Никто больше не был знаком с поэтом.
И вдруг заговорил смуглый человек с глубокими, живыми глазами:
– Я скоро еду в Афганистан, и у меня одна надежда – что эта история туда не дошла.
– Почему? – спросил четвертый член правления.
– Да потому, что меня и без того будут там презирать.

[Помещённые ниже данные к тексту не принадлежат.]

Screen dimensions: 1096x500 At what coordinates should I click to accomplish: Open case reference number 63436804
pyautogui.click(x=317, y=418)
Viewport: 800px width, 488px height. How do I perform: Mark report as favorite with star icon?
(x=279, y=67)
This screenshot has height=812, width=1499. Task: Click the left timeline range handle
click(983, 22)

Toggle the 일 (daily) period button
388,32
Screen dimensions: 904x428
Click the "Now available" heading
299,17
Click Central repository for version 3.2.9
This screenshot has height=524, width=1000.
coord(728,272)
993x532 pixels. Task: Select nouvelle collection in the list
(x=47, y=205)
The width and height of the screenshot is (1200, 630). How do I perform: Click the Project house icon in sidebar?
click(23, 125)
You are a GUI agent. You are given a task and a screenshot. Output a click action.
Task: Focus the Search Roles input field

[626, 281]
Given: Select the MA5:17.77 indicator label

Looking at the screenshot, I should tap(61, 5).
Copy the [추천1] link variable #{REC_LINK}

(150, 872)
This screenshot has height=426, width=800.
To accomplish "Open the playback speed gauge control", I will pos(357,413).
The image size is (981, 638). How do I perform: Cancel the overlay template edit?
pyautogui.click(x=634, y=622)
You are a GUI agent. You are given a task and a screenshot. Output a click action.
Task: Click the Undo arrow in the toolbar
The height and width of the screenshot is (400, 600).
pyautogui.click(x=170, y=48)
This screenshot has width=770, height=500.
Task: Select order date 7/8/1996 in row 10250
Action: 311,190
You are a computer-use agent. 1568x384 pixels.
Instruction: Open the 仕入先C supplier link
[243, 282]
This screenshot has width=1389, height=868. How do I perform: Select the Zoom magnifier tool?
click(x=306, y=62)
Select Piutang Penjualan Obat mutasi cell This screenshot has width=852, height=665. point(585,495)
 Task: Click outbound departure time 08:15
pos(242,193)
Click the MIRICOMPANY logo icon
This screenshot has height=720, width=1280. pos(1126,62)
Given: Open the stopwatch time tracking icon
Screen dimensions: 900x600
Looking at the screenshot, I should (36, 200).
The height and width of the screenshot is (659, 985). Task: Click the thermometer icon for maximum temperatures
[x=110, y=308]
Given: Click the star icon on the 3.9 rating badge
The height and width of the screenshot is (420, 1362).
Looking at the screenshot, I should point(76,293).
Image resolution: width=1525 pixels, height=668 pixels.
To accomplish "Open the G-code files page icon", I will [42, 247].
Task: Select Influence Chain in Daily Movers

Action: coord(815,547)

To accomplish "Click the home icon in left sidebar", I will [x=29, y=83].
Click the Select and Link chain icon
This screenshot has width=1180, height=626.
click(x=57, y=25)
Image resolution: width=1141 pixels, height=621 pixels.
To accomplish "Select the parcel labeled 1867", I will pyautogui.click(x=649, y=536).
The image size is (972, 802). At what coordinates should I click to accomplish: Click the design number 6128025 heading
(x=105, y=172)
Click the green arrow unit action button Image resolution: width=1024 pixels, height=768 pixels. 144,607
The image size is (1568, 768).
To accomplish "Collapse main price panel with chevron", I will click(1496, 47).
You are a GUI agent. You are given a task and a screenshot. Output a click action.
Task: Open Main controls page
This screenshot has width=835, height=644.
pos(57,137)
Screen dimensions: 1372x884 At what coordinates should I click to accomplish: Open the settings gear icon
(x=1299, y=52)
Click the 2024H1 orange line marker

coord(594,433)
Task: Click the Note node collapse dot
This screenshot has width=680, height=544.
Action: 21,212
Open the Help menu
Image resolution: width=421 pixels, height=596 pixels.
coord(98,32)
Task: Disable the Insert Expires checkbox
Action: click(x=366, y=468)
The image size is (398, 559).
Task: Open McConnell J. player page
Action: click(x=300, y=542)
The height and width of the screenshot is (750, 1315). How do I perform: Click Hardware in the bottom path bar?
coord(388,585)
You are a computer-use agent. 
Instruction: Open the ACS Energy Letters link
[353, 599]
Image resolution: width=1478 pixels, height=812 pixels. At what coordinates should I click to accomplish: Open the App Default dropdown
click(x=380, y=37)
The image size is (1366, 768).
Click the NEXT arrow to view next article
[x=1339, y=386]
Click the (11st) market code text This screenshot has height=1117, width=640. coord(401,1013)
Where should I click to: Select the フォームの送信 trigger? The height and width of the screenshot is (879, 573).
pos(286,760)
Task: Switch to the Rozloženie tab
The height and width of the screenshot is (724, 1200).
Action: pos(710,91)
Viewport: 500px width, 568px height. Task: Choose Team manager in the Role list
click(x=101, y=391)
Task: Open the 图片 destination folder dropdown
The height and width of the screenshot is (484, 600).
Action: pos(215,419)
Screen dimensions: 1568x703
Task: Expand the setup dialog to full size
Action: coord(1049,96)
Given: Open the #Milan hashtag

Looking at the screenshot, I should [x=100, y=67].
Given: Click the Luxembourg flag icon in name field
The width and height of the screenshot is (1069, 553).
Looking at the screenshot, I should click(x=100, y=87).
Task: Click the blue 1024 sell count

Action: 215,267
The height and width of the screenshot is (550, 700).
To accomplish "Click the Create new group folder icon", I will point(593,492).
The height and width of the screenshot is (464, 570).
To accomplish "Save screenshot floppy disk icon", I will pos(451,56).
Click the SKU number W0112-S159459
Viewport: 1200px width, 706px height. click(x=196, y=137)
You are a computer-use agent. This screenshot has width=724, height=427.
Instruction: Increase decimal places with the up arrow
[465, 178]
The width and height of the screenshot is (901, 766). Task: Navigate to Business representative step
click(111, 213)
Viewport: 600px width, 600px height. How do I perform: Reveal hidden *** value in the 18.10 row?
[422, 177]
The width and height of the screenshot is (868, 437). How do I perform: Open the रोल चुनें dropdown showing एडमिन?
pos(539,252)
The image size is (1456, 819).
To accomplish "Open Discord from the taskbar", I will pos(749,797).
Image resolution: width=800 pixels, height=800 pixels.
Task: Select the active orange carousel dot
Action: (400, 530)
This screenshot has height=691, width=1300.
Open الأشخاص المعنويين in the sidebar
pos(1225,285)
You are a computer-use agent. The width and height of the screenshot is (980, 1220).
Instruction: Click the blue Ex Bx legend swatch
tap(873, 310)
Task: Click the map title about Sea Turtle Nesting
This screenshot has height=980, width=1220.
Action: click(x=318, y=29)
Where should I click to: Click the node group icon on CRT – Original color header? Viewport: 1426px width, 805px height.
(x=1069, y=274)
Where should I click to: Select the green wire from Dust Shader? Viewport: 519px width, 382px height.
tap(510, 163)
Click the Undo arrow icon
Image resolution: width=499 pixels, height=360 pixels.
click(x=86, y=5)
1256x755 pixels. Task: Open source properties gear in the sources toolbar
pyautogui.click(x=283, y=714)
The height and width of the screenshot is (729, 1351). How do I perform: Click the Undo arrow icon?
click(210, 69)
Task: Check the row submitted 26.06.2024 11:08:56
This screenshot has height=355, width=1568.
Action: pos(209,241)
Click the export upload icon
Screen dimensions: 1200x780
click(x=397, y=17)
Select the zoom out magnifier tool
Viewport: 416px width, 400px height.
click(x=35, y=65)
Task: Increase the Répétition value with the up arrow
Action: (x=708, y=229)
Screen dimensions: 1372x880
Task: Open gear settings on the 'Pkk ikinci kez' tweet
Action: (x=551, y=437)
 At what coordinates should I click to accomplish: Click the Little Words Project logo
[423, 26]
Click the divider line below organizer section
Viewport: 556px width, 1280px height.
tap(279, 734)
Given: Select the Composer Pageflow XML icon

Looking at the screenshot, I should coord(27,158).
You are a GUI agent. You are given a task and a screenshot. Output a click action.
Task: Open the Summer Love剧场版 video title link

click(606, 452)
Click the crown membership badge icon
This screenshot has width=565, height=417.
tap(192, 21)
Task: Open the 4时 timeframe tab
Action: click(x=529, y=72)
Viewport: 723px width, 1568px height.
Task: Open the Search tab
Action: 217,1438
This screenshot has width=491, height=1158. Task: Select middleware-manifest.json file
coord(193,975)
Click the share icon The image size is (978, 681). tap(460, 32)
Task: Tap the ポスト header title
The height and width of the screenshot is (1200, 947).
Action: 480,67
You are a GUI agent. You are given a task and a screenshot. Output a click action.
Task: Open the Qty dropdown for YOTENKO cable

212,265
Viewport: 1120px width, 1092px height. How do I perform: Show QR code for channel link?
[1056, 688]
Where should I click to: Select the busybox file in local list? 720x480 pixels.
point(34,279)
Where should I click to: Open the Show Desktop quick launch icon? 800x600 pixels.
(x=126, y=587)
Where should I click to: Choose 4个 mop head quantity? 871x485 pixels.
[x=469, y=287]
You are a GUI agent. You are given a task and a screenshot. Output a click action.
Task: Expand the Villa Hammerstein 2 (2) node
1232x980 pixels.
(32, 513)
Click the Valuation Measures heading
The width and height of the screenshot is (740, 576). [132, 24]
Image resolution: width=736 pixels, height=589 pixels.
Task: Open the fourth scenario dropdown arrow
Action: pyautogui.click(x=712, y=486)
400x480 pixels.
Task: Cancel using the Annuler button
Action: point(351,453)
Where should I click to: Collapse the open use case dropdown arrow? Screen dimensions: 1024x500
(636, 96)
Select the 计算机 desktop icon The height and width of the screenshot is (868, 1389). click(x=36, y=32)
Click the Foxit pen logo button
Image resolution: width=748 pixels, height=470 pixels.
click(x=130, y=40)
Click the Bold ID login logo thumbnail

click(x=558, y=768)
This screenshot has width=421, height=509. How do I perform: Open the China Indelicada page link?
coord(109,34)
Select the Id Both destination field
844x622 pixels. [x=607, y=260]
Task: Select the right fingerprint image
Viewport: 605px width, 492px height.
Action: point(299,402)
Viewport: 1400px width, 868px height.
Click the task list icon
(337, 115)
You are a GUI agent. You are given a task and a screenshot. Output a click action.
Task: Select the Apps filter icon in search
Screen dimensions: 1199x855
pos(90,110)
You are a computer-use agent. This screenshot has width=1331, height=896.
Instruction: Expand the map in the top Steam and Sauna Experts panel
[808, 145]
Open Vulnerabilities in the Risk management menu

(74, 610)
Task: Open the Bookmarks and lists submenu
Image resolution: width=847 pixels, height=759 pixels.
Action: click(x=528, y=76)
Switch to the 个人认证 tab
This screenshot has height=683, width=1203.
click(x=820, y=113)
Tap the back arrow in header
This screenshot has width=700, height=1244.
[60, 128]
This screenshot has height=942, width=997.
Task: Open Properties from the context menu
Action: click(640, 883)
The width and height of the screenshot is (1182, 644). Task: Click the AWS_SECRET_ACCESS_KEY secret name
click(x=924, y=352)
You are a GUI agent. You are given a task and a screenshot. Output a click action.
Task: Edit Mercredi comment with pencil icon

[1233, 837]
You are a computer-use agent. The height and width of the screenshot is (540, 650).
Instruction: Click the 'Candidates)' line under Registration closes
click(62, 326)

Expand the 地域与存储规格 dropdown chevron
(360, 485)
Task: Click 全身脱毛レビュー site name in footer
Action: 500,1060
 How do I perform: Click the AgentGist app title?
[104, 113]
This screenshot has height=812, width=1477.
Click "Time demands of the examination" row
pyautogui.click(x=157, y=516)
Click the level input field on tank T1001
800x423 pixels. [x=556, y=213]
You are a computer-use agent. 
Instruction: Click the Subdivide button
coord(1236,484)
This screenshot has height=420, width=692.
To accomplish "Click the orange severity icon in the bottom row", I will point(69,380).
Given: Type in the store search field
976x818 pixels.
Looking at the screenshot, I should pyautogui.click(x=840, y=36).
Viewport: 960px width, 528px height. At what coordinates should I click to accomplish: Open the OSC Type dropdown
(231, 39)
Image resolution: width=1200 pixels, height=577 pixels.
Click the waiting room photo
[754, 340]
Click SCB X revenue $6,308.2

Слова известного путешественника произвели на всех большое впечатление. Два члена правления, которые, так же как и председатель, еще не высказывались, воскликнули разом:
– Верно!
– Нельзя осуждать человека, не выслушав его, – сказал адвокат.
– А как вы на это смотрите, «Помещик»? – спросил четвертый член правления.
Председатель, молча куривший трубку, вынул ее изо рта.
– Кто еще хочет высказаться?
– Я, – сказал автор «Возвращения в Мексику». – Давайте осудим его поведение за то, что он опубликовал свою поэму.
– Нельзя, – сердито проворчал Маскем. – Нельзя отделять один вопрос от другого. Я вас спрашиваю: достоин он быть членом нашего клуба или нет? И прошу председателя поставить этот вопрос на голосование.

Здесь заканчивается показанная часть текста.